Along the same lines is Obama’s “Blueprint for Change” video on technology issues. Maybe you missed it? Don’t feel bad; for whatever reason, this wasn’t released until the night before the election, effectively burying it in the rest of the 11th hour buzz.
Hi-Tech Election Day Coverage
Election night itself was a grand display of technology as well. CNN debuted it’s new “hologram” technology – much to the chagrin of pocket protector pencil neck purists who are still complaining two days later that the effect isn’t actually a hologram. “True” hologram or not, I personally found it a bit silly. We’ll see if CNN or others bother with this technique down the road.

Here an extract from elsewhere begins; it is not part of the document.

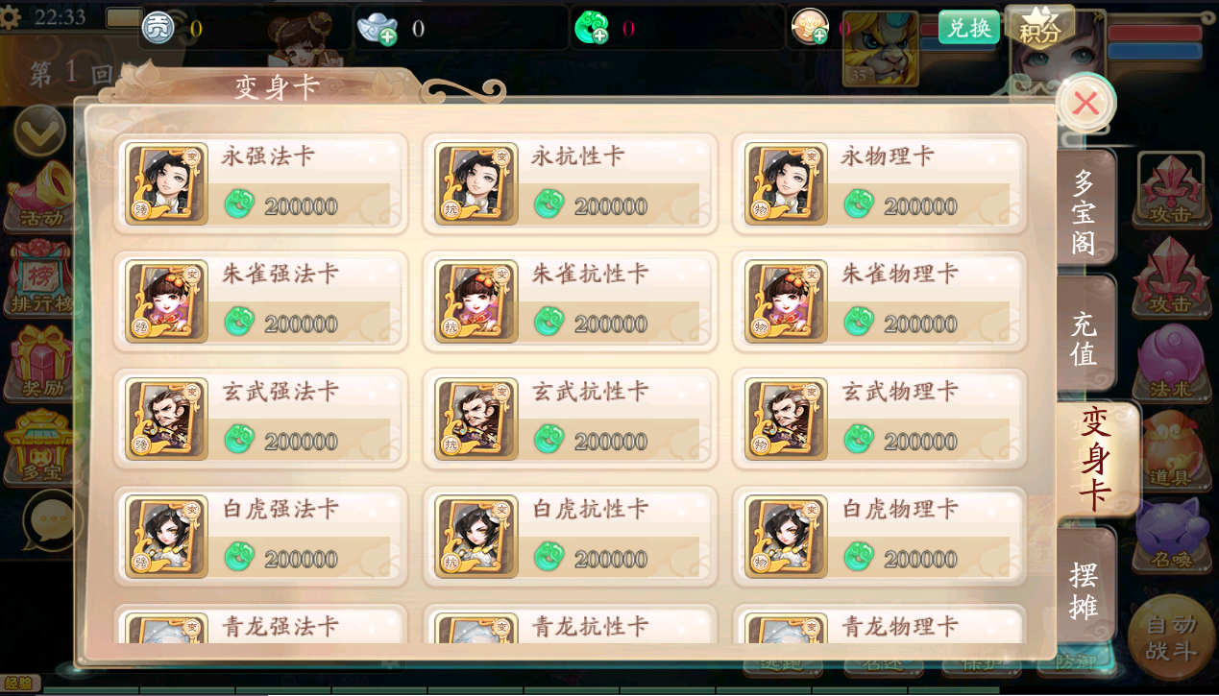Select the 永强法卡 card item
Image resolution: width=1219 pixels, height=696 pixels.
pos(259,183)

Ratings speak volumes though, and CNN enjoyed second place of 14 major networks covering the event with 12.3 million viewers. ABC was the victor, at just over 13 million viewers. In all, it’s estimated about 71 million viewers tuned in on Tuesday to watch the results unfold. As impressive at it sounds, it’s still over 25 million shy of this year’s past Super Bowl. Apparently the world’s couch potatoes are still more interested in the Patriots than in patriotism. (Nielsen’s complete ratings here.)
Nielsen also kept an eye to the web to gauge coverage ratings in cyberspace. There’s a comprehensive list here if interested; CNN, MSNBC and Yahoo! News being the top three destinations for surfers on Tuesday. The official campaign sites also received a boost on Tuesday, with Obama’s site receiving 1.2 million unique visitors, and McCain’s site receiving 479,000 unique visitors.

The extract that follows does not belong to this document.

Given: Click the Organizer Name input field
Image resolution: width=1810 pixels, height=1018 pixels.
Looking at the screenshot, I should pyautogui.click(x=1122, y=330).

Lastly, let’s look ahead to some new developments that will affect us going forward.
While not related to presidential politics per se, this is still a governmental policy decision that flew under the radar with all the elections buzz, that could mean huge developments in the wireless arena. On Tuesday, the FCC approved a measure to free up “white spaces” for unlicensed (read: free but regulated) use. In short, this means unused areas of the wireless spectrum in the general area of digital TV transmissions can be used by consumer devices. This coveted piece of intangible mathematical electromagnetic real estate means higher bandwidth (faster) transmission of information to and from consumer devices, at greater distances than the current public bands allow. It’s been a long fought battle mostly centered around issues of interference with licensed bands (at least, that’s the PR friendly argument – it’s probably been a long fought battle because telecommunications companies have sunk billions into competing technologies that may have just been rendered obsolete.) To appease the interference complaints (some of which are probably valid), devices will have to be extremely smart: they’ll be required to be GPS aware, and to communicate over the Internet with a central database to announce their position and ask permission for an interference free frequency. There’s a loophole for less intelligent devices, though they’ll have to pass some pretty rigorous interference tests. You can read more here. Dell claims to have laptops with “white space radio” already in the works that you can learn about here.
The last “bit” we have to pass on is some news about some technology related appointments to the Obama transition team. Named to the team include Google philanthropy officer Sonal Shah, and Julius Genchowski who is a former IAC executive and former chief council to former FCC chairman Reed Hundt. Rumors abound about Google CEO Eric Schmidt may be in the running for U.S. Chief Technology Advisor as well.